C'est une série noire sur une période très courte qui endeuille la police française depuis le début de l'année. Samedi dernier, un agent de la gendarmerie a mis fin à ses jours avec son arme de service dans son bureau de la communauté de la brigade de Selles-sur-Cher (Loire-et-Cher), qui porte ainsi à cinq le nombre de policiers à se donner la mort en une semaine, et à au moins 17 depuis le début de l'année 2019.
Interrogé sur les raisons de cette vague des suicides, le responsable évoque en premier lieu l'épuisement des policiers, qui ne profitent que d'un weekend sur six.
«On a des cycles de travail qui ne nous permettent pas d'avoir les mêmes jours de repos chaque semaine. Donc on ne peut pas avoir une vie sociale et personnelle équilibrées. Et, au final, ça crée des divorces, des dépressions, des collègues qui tombent dans l'alcool», explique-t-il.
Selon M.Langlois, le problème réside également dans les heures supplémentaires qui s'accumulent, même si ces horaires ne sont pas reconnus «pathogènes» par la médecine. Au bout d'un moment, les policiers «se sentent tout seuls, isolés, n'arrivent plus à voir leur famille, à avoir un équilibre vie personnelle et vie de travail», et leur situation désespérée est renforcée «par le fait que on a le sentiment d'être détourné de nos missions», en faisant des statistiques et des choses «qui sont contre notre conscience».
«Les collègues se disent "j'ai perdu tout ce que j'avais comme vie privée à côté et, dans mon travail, je ne m'y retrouve plus" et du coup, bah commettent un geste dramatique», déplore-t-il.
Concernant l'épuisement des forces de l'ordre, la sonnette d'alarme a été tirée depuis les attentats de Charlie Hebdo et du Bataclan, révèle le syndicaliste, ajoutant qu'«on a 1.300 ans heures supplémentaires accumulées» et «comme on ne nous les paye pas, c'est gratuit pour le gouvernement, pour le moment». Pour M.Langlois, il s‘agit d'un «mépris complet» pour les policiers qui travaillent des fois 20 jours d'affilés sans repos, qui font des vacations de plus de 20 heures et qui n'ont même pas de pause lors des mobilisations des Gilets jaunes.
«Donc, effectivement, la sonnette d'alarme, ça fait des années qu'on la tire, sauf que là, au bout d'un moment, il n'y aura même plus de sonnette à tirer, quoi. L'alarme, ça sera trop tard. Ça sera trop tard pour l'alarme», insiste-t-il.

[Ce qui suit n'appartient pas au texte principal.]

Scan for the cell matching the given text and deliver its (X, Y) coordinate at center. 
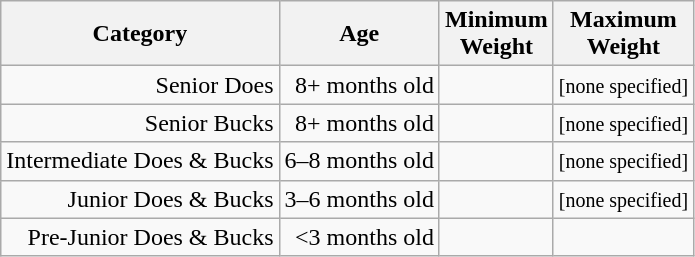
3–6 months old (359, 199)
<3 months old (359, 237)
MinimumWeight (496, 34)
Intermediate Does & Bucks (140, 161)
6–8 months old (359, 161)
Category (140, 34)
Pre-Junior Does & Bucks (140, 237)
Age (359, 34)
Senior Bucks (140, 123)
Junior Does & Bucks (140, 199)
Senior Does (140, 85)
MaximumWeight (623, 34)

Le syndicaliste voit la porte de sortie de la crise dans l'embauche de plus de policiers. Mais là, le problème réside dans le salaire. M.Langlois rappelle qu'Emmanuel Macron a promis 10.000 policiers en plus sur son quinquennat, mais en 2017 et 2018, lors des deux premières années de son mandat, les rangs de la police n'ont pas été renforcés.
«Parce que, malheureusement, quand on ne veut pas payer les policiers. Ça n'attire pas les gens qui ont le niveau pour passer le concours. Donc, secondement, c'est revaloriser le salaire des policiers qui est l'une des polices les moins payées d'Europe pour attirer les gens qui ont le niveau pour passer le concours en nombre suffisant tous les ans»
Pour éviter que le mécontentement ne s'installe chez les forces de l'ordre, le gouvernement a proposé en décembre dernier une prime exceptionnelle de 300 euros lors des journées de mobilisation, qui reste encore une promesse non tenue, même après l'acte 17 des Gilets jaunes, dénonce le syndicaliste.
Les policiers touchent leur salaire normal, mais aucune rémunération supplémentaire, malgré les promesses. Et ils ne peuvent pas prendre de vacances en raison du déficit des effectifs. M.Langlois conclut par l'exemple de ce collègue qui «est depuis huit ans chez lui en vacances, parce qu'il avait huit ans d'heures supplémentaires accumulées».
«Donc en fait, on gagne zéro par rapport au secteur privé, où les heures supplémentaires sont majorées de 25%, puis de 50%. Dans la police, en fait, on nous dit juste "Vous partirez à la retraite un peu plus vite", voilà. Donc on gagne zéro et nos collègues préféreraient profiter de leurs weekends chez eux, quitte à ne pas être payé», déplore le secrétaire général du syndicat.